» EXERCISE DIRECTIONS: The records that follow are to be reproduced verbatim.
+++
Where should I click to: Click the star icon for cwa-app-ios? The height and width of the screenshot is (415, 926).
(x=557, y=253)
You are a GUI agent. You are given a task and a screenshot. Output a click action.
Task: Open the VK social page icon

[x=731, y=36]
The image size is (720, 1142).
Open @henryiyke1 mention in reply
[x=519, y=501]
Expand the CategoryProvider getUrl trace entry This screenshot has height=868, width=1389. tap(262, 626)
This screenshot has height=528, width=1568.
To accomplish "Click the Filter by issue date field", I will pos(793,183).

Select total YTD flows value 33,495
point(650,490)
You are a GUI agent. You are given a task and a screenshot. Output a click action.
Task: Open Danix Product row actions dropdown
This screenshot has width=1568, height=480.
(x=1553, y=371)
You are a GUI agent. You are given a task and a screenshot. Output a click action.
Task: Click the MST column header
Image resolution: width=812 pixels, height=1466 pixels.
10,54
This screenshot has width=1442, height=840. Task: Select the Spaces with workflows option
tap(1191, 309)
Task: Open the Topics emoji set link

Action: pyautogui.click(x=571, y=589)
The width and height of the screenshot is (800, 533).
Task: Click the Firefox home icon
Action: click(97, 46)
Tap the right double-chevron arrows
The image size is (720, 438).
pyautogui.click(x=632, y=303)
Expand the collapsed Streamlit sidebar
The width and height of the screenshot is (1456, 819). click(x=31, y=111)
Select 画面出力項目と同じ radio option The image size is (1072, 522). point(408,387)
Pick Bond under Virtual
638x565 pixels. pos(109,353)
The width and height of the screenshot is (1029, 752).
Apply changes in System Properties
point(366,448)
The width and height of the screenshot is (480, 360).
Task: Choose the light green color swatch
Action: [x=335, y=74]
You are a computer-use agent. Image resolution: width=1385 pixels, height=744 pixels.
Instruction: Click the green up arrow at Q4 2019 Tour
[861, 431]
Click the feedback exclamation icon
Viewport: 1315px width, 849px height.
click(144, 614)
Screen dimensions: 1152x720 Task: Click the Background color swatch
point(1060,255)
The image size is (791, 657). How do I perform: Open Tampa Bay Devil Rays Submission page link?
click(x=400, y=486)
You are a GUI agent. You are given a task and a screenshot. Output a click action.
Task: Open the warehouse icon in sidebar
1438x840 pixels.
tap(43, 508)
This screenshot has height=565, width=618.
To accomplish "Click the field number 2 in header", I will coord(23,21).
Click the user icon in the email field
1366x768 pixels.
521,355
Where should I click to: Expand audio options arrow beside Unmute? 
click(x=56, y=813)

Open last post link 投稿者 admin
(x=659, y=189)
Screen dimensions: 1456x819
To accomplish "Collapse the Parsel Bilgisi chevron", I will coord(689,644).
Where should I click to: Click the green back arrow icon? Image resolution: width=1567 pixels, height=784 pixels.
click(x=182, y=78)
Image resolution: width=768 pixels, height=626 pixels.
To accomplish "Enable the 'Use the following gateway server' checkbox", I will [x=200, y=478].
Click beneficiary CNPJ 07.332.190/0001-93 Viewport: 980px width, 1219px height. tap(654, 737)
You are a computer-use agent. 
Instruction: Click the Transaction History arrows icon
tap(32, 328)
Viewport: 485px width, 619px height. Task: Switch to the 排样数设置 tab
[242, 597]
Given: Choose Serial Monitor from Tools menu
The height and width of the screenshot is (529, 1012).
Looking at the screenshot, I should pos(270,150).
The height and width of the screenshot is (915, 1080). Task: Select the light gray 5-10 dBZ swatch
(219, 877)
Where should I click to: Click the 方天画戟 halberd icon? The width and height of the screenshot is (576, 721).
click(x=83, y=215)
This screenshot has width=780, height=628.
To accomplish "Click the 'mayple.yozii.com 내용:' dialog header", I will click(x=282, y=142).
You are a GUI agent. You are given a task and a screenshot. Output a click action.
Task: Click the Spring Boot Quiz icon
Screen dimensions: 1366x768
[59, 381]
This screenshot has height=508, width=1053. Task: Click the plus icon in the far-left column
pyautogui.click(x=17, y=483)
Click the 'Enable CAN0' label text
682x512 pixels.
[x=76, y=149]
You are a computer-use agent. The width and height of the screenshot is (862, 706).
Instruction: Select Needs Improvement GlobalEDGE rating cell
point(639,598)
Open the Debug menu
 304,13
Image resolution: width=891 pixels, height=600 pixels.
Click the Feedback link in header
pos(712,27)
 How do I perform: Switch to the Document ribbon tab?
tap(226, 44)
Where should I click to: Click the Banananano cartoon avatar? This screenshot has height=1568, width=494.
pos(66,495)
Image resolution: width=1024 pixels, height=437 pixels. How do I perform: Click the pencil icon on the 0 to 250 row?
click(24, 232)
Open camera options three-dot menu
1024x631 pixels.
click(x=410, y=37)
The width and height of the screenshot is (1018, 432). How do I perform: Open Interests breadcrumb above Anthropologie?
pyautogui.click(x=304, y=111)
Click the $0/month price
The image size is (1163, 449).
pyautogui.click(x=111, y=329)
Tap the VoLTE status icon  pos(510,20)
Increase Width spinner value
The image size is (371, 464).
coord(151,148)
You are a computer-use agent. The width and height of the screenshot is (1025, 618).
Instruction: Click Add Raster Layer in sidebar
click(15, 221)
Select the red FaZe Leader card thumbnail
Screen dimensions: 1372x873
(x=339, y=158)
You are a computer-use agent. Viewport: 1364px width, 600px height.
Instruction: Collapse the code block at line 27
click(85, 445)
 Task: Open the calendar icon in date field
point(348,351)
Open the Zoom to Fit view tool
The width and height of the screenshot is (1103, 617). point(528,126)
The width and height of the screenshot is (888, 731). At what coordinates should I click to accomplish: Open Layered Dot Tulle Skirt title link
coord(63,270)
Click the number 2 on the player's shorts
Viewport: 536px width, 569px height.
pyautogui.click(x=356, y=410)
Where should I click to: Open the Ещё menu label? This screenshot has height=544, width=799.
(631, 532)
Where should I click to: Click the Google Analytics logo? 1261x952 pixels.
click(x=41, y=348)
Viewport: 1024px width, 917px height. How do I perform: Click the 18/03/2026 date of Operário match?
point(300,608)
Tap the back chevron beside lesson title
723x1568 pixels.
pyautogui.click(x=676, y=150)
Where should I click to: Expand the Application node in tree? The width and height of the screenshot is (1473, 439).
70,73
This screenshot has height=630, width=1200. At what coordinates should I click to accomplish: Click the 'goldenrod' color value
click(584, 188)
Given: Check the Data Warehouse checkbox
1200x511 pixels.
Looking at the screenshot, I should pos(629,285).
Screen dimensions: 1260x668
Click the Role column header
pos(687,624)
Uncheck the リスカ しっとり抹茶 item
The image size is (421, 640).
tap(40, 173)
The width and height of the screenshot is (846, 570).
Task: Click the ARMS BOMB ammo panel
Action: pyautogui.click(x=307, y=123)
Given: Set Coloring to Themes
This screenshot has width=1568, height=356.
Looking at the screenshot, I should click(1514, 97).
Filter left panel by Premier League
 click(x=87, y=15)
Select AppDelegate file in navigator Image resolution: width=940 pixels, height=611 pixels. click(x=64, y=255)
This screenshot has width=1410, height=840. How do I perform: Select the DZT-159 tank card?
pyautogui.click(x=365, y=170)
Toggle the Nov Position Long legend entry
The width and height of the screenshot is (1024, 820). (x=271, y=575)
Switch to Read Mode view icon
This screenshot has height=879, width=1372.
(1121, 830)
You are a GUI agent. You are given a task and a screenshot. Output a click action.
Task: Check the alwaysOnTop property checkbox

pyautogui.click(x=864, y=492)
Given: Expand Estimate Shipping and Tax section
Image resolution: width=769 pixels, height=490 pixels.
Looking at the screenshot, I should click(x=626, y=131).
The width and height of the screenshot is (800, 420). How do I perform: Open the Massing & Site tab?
+++
» WORKED SOLUTION:
Where should I click to: Click the star icon for cwa-app-ios? The height and width of the screenshot is (415, 926).
(x=557, y=253)
You are a GUI agent. You are given a task and a screenshot. Output a click action.
Task: Open the VK social page icon

[x=731, y=36]
The image size is (720, 1142).
Open @henryiyke1 mention in reply
[x=519, y=501]
Expand the CategoryProvider getUrl trace entry This screenshot has height=868, width=1389. tap(262, 626)
This screenshot has height=528, width=1568.
To accomplish "Click the Filter by issue date field", I will pos(793,183).

Select total YTD flows value 33,495
point(650,490)
You are a GUI agent. You are given a task and a screenshot. Output a click action.
Task: Open Danix Product row actions dropdown
This screenshot has width=1568, height=480.
(x=1553, y=371)
You are a GUI agent. You are given a task and a screenshot. Output a click action.
Task: Click the MST column header
Image resolution: width=812 pixels, height=1466 pixels.
10,54
This screenshot has width=1442, height=840. Task: Select the Spaces with workflows option
tap(1191, 309)
Task: Open the Topics emoji set link

Action: pyautogui.click(x=571, y=589)
The width and height of the screenshot is (800, 533).
Task: Click the Firefox home icon
Action: click(97, 46)
Tap the right double-chevron arrows
The image size is (720, 438).
pyautogui.click(x=632, y=303)
Expand the collapsed Streamlit sidebar
The width and height of the screenshot is (1456, 819). click(x=31, y=111)
Select 画面出力項目と同じ radio option The image size is (1072, 522). point(408,387)
Pick Bond under Virtual
638x565 pixels. pos(109,353)
The width and height of the screenshot is (1029, 752).
Apply changes in System Properties
point(366,448)
The width and height of the screenshot is (480, 360).
Task: Choose the light green color swatch
Action: [x=335, y=74]
You are a computer-use agent. Image resolution: width=1385 pixels, height=744 pixels.
Instruction: Click the green up arrow at Q4 2019 Tour
[861, 431]
Click the feedback exclamation icon
Viewport: 1315px width, 849px height.
click(144, 614)
Screen dimensions: 1152x720 Task: Click the Background color swatch
point(1060,255)
The image size is (791, 657). How do I perform: Open Tampa Bay Devil Rays Submission page link?
click(x=400, y=486)
You are a GUI agent. You are given a task and a screenshot. Output a click action.
Task: Open the warehouse icon in sidebar
1438x840 pixels.
tap(43, 508)
This screenshot has height=565, width=618.
To accomplish "Click the field number 2 in header", I will coord(23,21).
Click the user icon in the email field
1366x768 pixels.
521,355
Where should I click to: Expand audio options arrow beside Unmute? 
click(x=56, y=813)

Open last post link 投稿者 admin
(x=659, y=189)
Screen dimensions: 1456x819
To accomplish "Collapse the Parsel Bilgisi chevron", I will coord(689,644).
Where should I click to: Click the green back arrow icon? Image resolution: width=1567 pixels, height=784 pixels.
click(x=182, y=78)
Image resolution: width=768 pixels, height=626 pixels.
To accomplish "Enable the 'Use the following gateway server' checkbox", I will [x=200, y=478].
Click beneficiary CNPJ 07.332.190/0001-93 Viewport: 980px width, 1219px height. tap(654, 737)
You are a computer-use agent. 
Instruction: Click the Transaction History arrows icon
tap(32, 328)
Viewport: 485px width, 619px height. Task: Switch to the 排样数设置 tab
[242, 597]
Given: Choose Serial Monitor from Tools menu
The height and width of the screenshot is (529, 1012).
Looking at the screenshot, I should pos(270,150).
The height and width of the screenshot is (915, 1080). Task: Select the light gray 5-10 dBZ swatch
(219, 877)
Where should I click to: Click the 方天画戟 halberd icon? The width and height of the screenshot is (576, 721).
click(x=83, y=215)
This screenshot has width=780, height=628.
To accomplish "Click the 'mayple.yozii.com 내용:' dialog header", I will click(x=282, y=142).
You are a GUI agent. You are given a task and a screenshot. Output a click action.
Task: Click the Spring Boot Quiz icon
Screen dimensions: 1366x768
[59, 381]
This screenshot has height=508, width=1053. Task: Click the plus icon in the far-left column
pyautogui.click(x=17, y=483)
Click the 'Enable CAN0' label text
682x512 pixels.
[x=76, y=149]
You are a computer-use agent. The width and height of the screenshot is (862, 706).
Instruction: Select Needs Improvement GlobalEDGE rating cell
point(639,598)
Open the Debug menu
 304,13
Image resolution: width=891 pixels, height=600 pixels.
Click the Feedback link in header
pos(712,27)
 How do I perform: Switch to the Document ribbon tab?
tap(226, 44)
Where should I click to: Click the Banananano cartoon avatar? This screenshot has height=1568, width=494.
pos(66,495)
Image resolution: width=1024 pixels, height=437 pixels. How do I perform: Click the pencil icon on the 0 to 250 row?
click(24, 232)
Open camera options three-dot menu
1024x631 pixels.
click(x=410, y=37)
The width and height of the screenshot is (1018, 432). How do I perform: Open Interests breadcrumb above Anthropologie?
pyautogui.click(x=304, y=111)
Click the $0/month price
The image size is (1163, 449).
pyautogui.click(x=111, y=329)
Tap the VoLTE status icon  pos(510,20)
Increase Width spinner value
The image size is (371, 464).
coord(151,148)
You are a computer-use agent. The width and height of the screenshot is (1025, 618).
Instruction: Click Add Raster Layer in sidebar
click(15, 221)
Select the red FaZe Leader card thumbnail
Screen dimensions: 1372x873
(x=339, y=158)
You are a computer-use agent. Viewport: 1364px width, 600px height.
Instruction: Collapse the code block at line 27
click(85, 445)
 Task: Open the calendar icon in date field
point(348,351)
Open the Zoom to Fit view tool
The width and height of the screenshot is (1103, 617). point(528,126)
The width and height of the screenshot is (888, 731). At what coordinates should I click to accomplish: Open Layered Dot Tulle Skirt title link
coord(63,270)
Click the number 2 on the player's shorts
Viewport: 536px width, 569px height.
pyautogui.click(x=356, y=410)
Where should I click to: Open the Ещё menu label? This screenshot has height=544, width=799.
(631, 532)
Where should I click to: Click the Google Analytics logo? 1261x952 pixels.
click(x=41, y=348)
Viewport: 1024px width, 917px height. How do I perform: Click the 18/03/2026 date of Operário match?
point(300,608)
Tap the back chevron beside lesson title
723x1568 pixels.
pyautogui.click(x=676, y=150)
Where should I click to: Expand the Application node in tree? The width and height of the screenshot is (1473, 439).
70,73
This screenshot has height=630, width=1200. At what coordinates should I click to accomplish: Click the 'goldenrod' color value
click(584, 188)
Given: Check the Data Warehouse checkbox
1200x511 pixels.
Looking at the screenshot, I should pos(629,285).
Screen dimensions: 1260x668
Click the Role column header
pos(687,624)
Uncheck the リスカ しっとり抹茶 item
The image size is (421, 640).
tap(40, 173)
The width and height of the screenshot is (846, 570).
Task: Click the ARMS BOMB ammo panel
Action: pyautogui.click(x=307, y=123)
Given: Set Coloring to Themes
This screenshot has width=1568, height=356.
Looking at the screenshot, I should click(1514, 97).
Filter left panel by Premier League
 click(x=87, y=15)
Select AppDelegate file in navigator Image resolution: width=940 pixels, height=611 pixels. click(x=64, y=255)
This screenshot has width=1410, height=840. How do I perform: Select the DZT-159 tank card?
pyautogui.click(x=365, y=170)
Toggle the Nov Position Long legend entry
The width and height of the screenshot is (1024, 820). (x=271, y=575)
Switch to Read Mode view icon
This screenshot has height=879, width=1372.
(1121, 830)
You are a GUI agent. You are given a task and a screenshot. Output a click action.
Task: Check the alwaysOnTop property checkbox

pyautogui.click(x=864, y=492)
Given: Expand Estimate Shipping and Tax section
Image resolution: width=769 pixels, height=490 pixels.
Looking at the screenshot, I should click(x=626, y=131).
The width and height of the screenshot is (800, 420). How do I perform: Open the Massing & Site tab?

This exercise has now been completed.